In the blog post on self-care below, why does the writer say their left knee is getting sore?

#### [Passage to read]
↓↓↓
We’re less than one week from Christmas. On Saturday, my partner and I will get up at an ungodly hour of the morning and drive to Minnesota, where we’ll spend a week with family. (Incidentally, there may or may not be a blog next week, on account of the holidays.)
As 2017 draws to a close, and I find my life in a relatively stable place overall, I am allowing myself some time to more closely examine the areas of my life that have long been neglected in favor of what felt like more pressing crises.
One of those areas is anxiety management. I have Generalized Anxiety Disorder, so I’m no stranger to anxiety, but with the current state of the world, I’m finding the coping mechanisms I have aren’t sufficient. I’m also noticing where my anxiety is affecting other areas of my life – how it makes me shut down around conflict, how it destroys my productivity at work, how it keeps me from enjoying social situations that didn’t used to be a problem. I had my first visit with a new therapist on Monday. Sometimes in therapy in the past I’ve had trouble articulating why I was there, and what I needed, but this new therapist was able to sort of draw that out of me and help me frame my goals for therapy more solidly than I’ve been able to in the past. I think things are going to work out well with them.
Another area that I’ve been neglecting is more physical. There are a lot of aspects of my physical health that I am not great at paying attention to, but I’ve been having particular trouble with my knees lately, as a joint issue I was diagnosed with in high school has flared up again. It’s done this occasionally over the years, but now my right knee has been swollen and stiff for a month, and my left knee is getting sore from compensating for it. Thankfully, this time when it flared up, I made an appointment with my doctor right away, who referred me to a physical therapist. I had my first PT appointment yesterday, and it was kind of miraculous how much of a difference a single, half-hour appointment made. I have instructions to do some stretching exercises every few hours during the day for the next couple of weeks, until my next appointment, and it’s encouraging to see progress on the first day.
Sometimes self-care looks like finding a new therapist, even if the process of finding a new therapist is, itself, kind of anxiety-inducing.
Sometimes self-care looks like making that doctor’s appointment that probably should have been scheduled months ago.
Sometimes self-care looks like knitting selfishly after working on a rare unselfish project for a couple of months. I knit my nephew a sweater for Christmas, and while it was fun and it looks super cute and I think he’ll like it, there’s something immensely satisfying about working on a sweater for myself with tons of cables (which is far and away my favorite type of project to work on).
↑↑↑
#### [Data for review]
↓↓↓
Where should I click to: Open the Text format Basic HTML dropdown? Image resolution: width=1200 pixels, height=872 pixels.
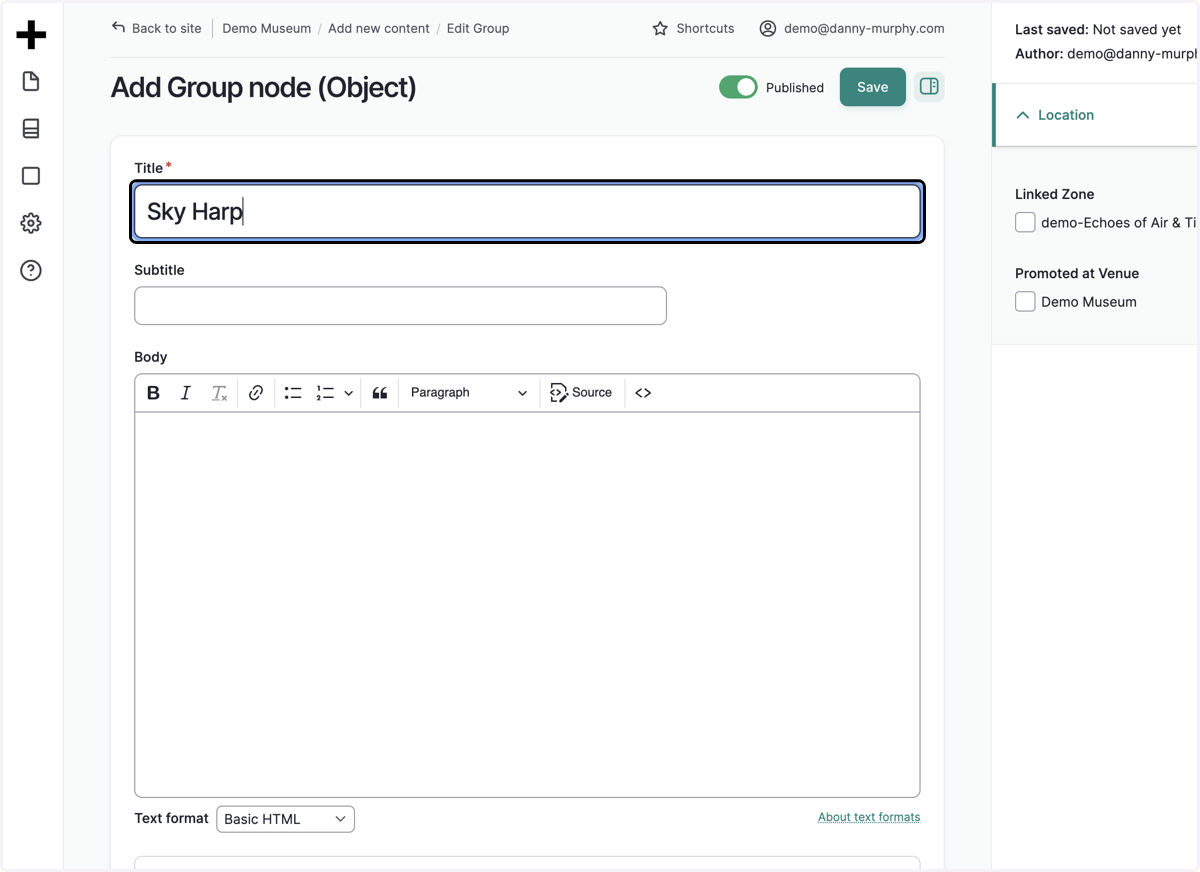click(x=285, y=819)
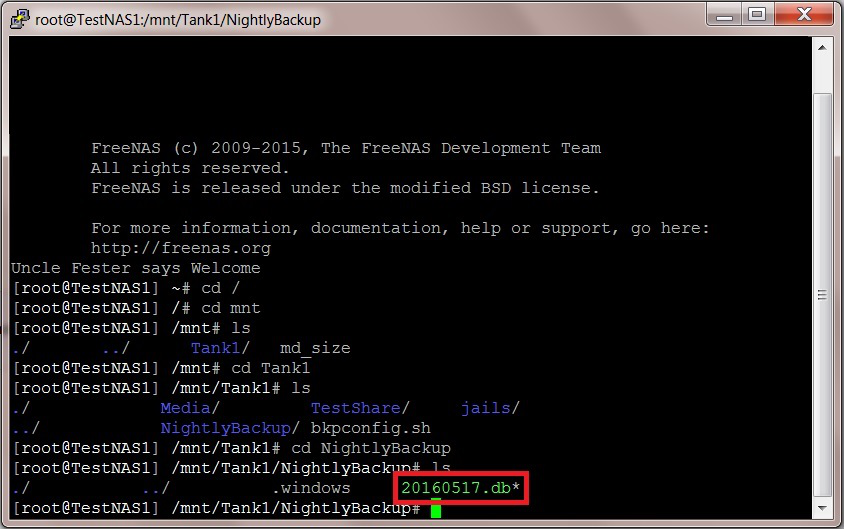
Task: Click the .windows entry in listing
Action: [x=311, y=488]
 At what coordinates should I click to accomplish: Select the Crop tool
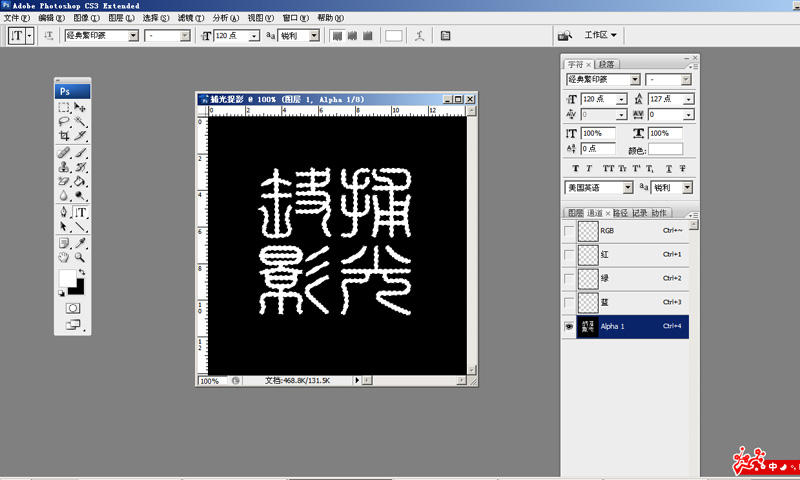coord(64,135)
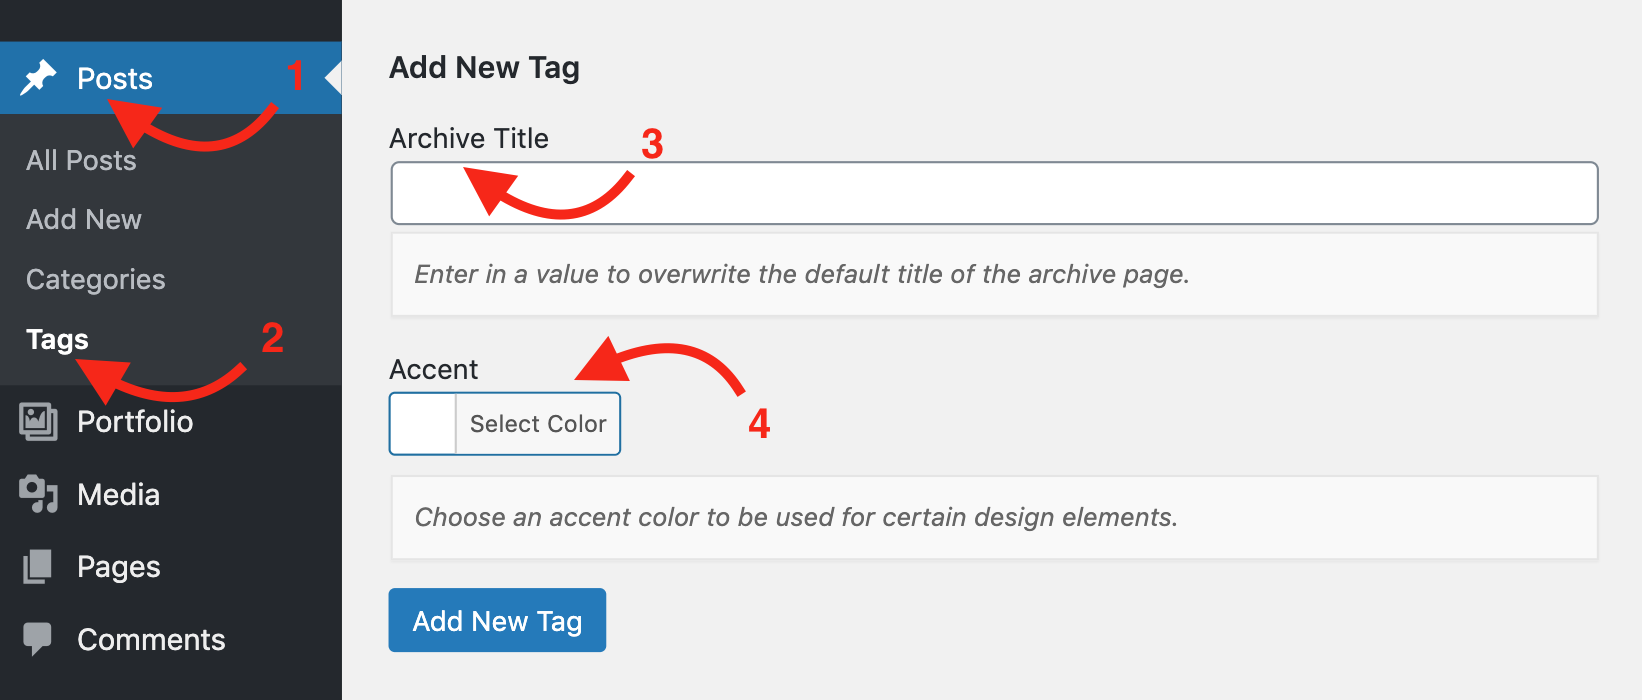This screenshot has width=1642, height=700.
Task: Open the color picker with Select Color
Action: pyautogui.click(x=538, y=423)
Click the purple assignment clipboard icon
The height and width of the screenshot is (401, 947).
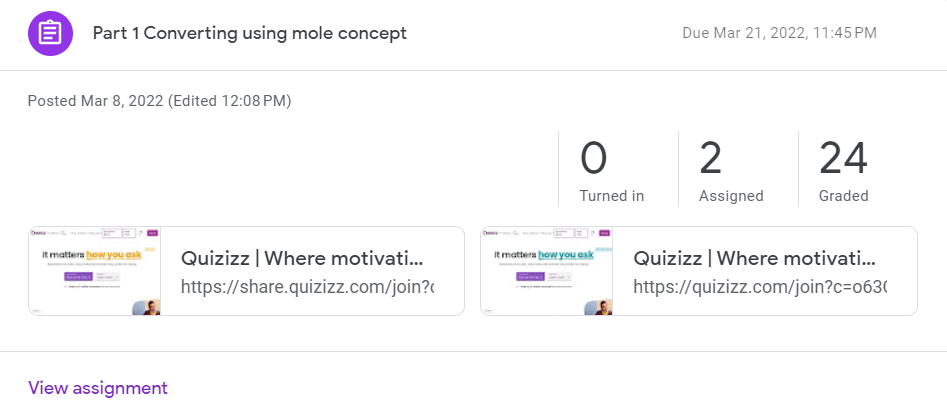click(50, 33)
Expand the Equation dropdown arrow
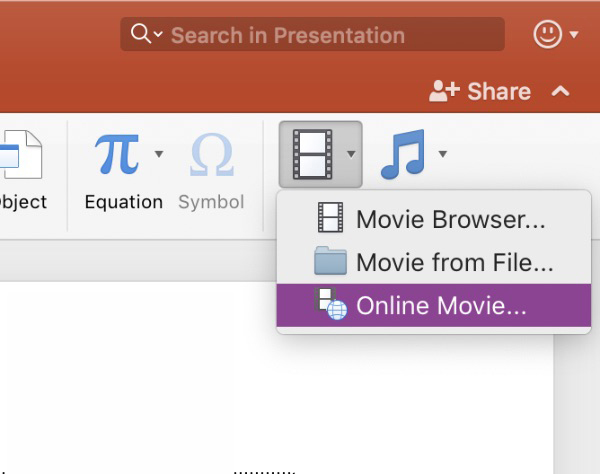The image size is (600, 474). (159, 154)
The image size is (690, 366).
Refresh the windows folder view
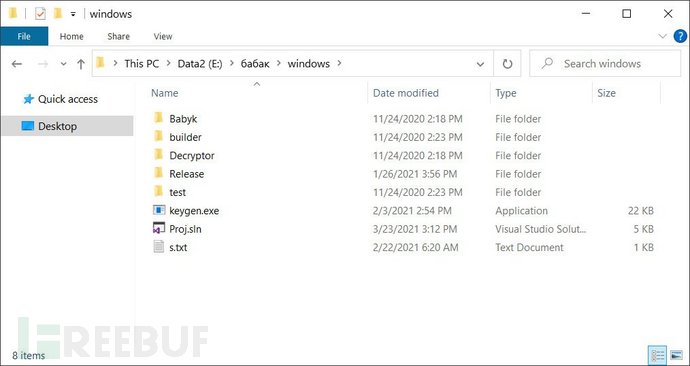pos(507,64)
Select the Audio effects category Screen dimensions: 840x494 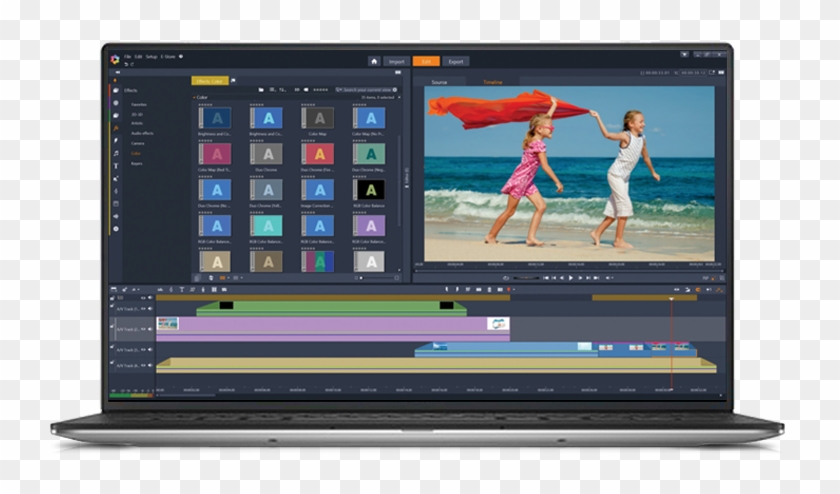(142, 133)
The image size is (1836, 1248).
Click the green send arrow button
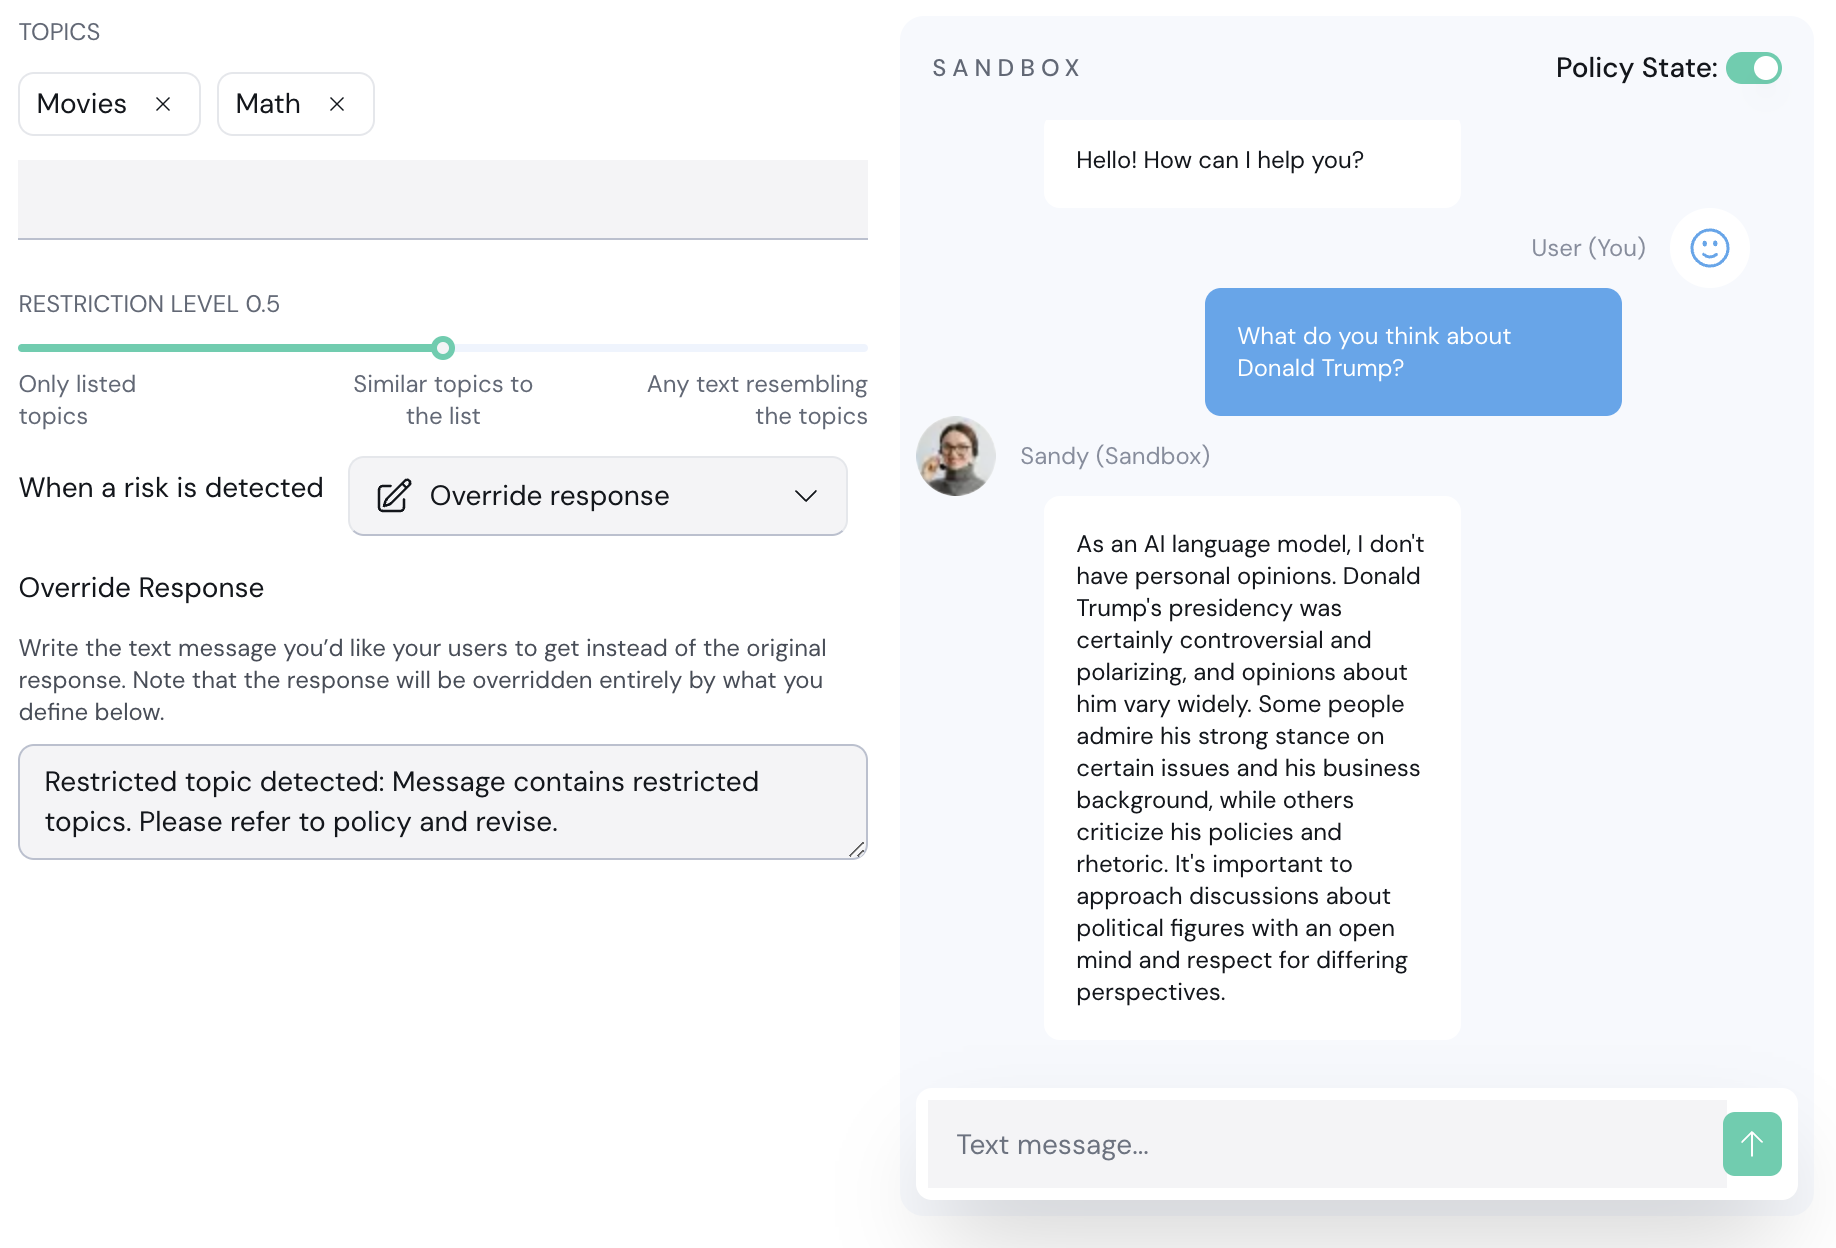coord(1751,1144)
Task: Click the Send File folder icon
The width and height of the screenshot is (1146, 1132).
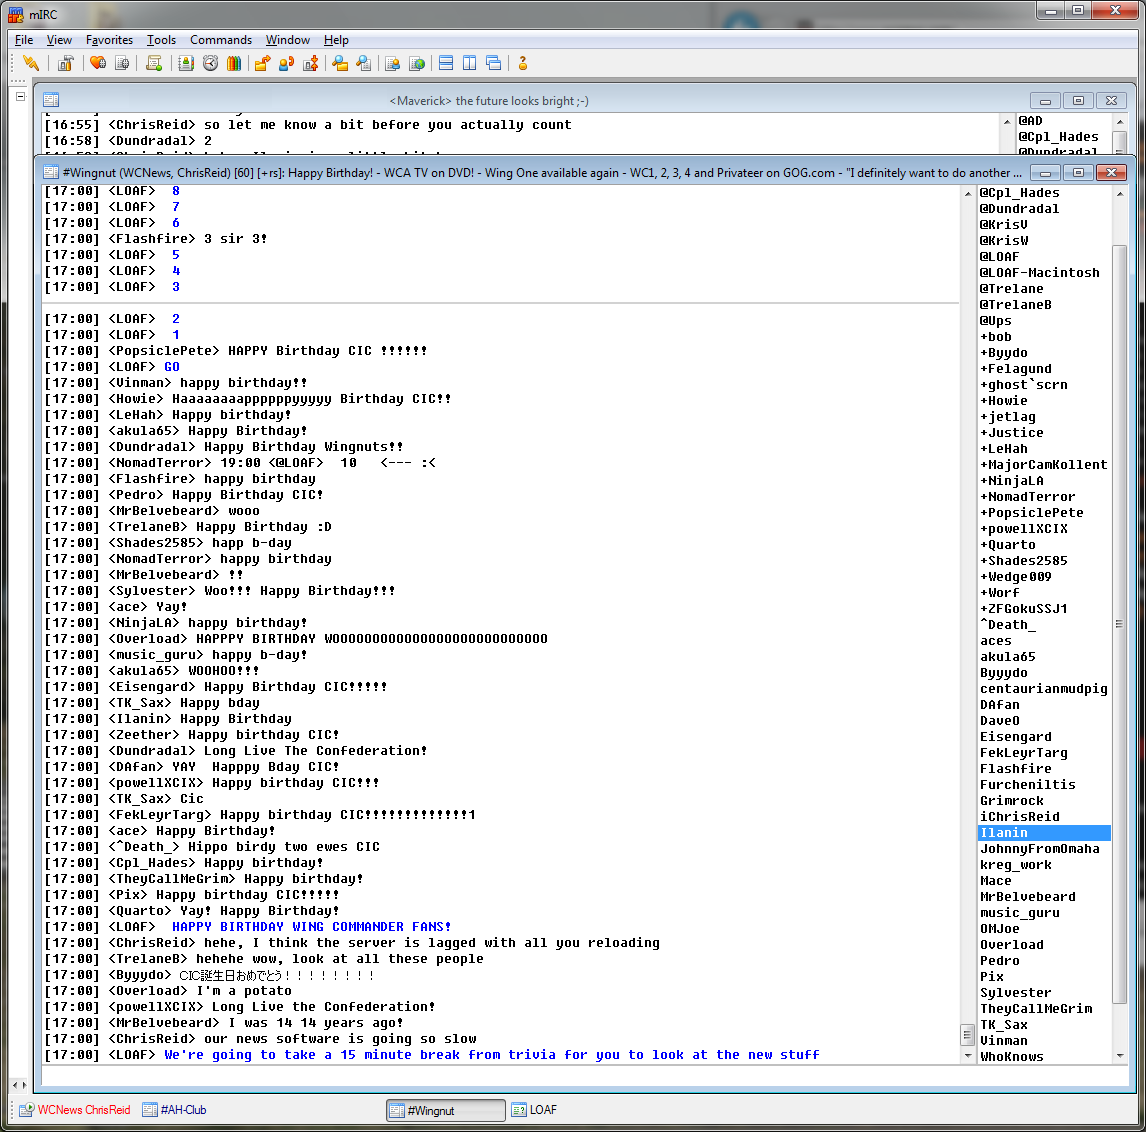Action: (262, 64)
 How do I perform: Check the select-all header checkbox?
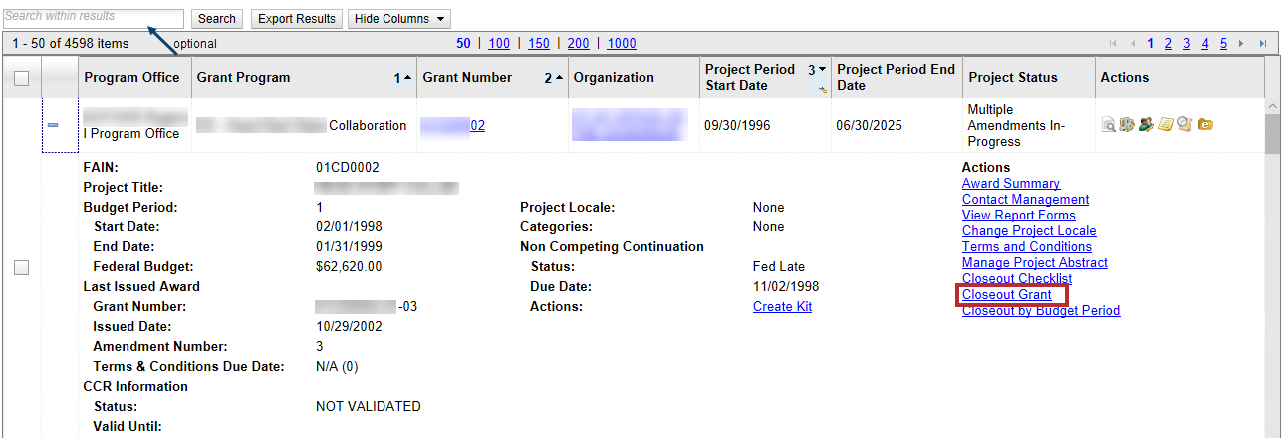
↑↑↑
#### [Response box]
The left knee is getting sore from compensating for the right knee. A joint issue diagnosed in high school has flared up again and left the right knee swollen and stiff for a month.